Judge of the Oklahoma County Court
- In office 1996–2016

Personal details
- Born: Barbara Cook Green May 25, 1960 (age 65) Oklahoma City, Oklahoma, U.S.
- Party: Republican
- Spouse: Charles Swinton
- Alma mater: Oklahoma State University (B.A., political science) Georgia State University College of Law (J.D.)
- Occupation: Attorney, judge

= Barbara Swinton =

American judge (born 1960)

Barbara Cook Green Swinton (born May 25, 1960) is a judge on the Oklahoma Court of Civil Appeals. She was appointed to the appellate court by Governor Mary Fallin on September 14, 2016, to replace Judge Bill Hetherington, who retired from District Four, Office One on September 2, 2016. Prior to her appointment, Judge Swinton served as district court judge for the 7th Judicial District, beginning in 2002. (Note: On Tuesday, May 9, 2017, Governor Fallon nominated Oklahoma County Special Judge Richard Ogden as Swinton's replacement as district judge. Ogden had previously served for two years as the Oklahoma County Special Judge. He earned his J.D. at Oklahoma University.)

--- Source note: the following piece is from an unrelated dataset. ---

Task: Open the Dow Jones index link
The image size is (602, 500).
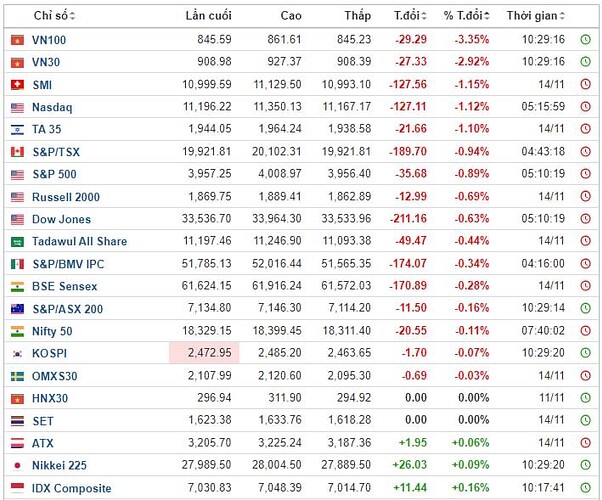Action: tap(61, 219)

Swinton was appointed as a special judge for Oklahoma County in 1996. Before that, she worked for a year as a trial lawyer with David W. Lee and Associates, handling family law and federal civil rights cases.

Her first professional job was with Riggs, Abney, Neal, Turpen, Orbison and Lewis, where she spent four years practicing general civil and family law.

Judge Swinton earned her bachelor's degree in political science with honors from Oklahoma State University and her J.D. in 1991 from Georgia State University College of Law.

==Family==
Swinton is married to Charles Swinton, senior vice president of public affairs and corporate trust at BancFirst. The couple has three adult children.